## [Task prompt]
Leave out any pictures and transcribe all other data below exactly.

(Extracted records begins)

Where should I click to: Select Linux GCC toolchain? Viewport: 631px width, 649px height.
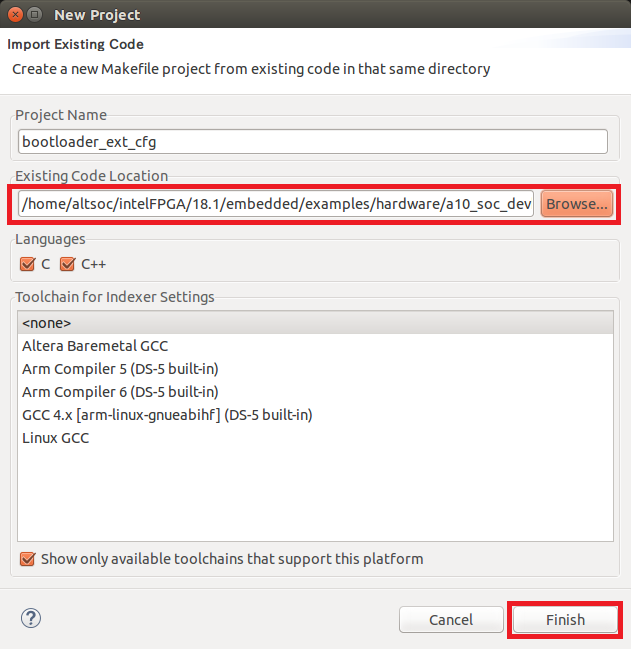click(x=55, y=438)
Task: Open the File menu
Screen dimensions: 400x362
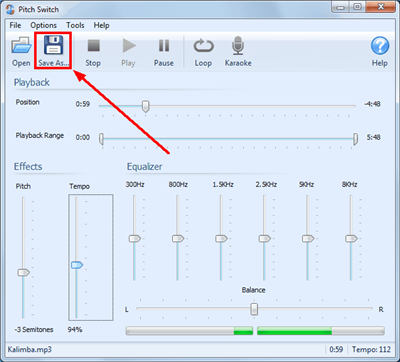Action: pyautogui.click(x=15, y=25)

(Extracted records ends)

## [Solution for this task]
Where should I click to: Select Linux GCC toolchain? Viewport: 631px width, 649px height.
click(x=55, y=438)
Task: Open the File menu
Screen dimensions: 400x362
Action: pyautogui.click(x=15, y=25)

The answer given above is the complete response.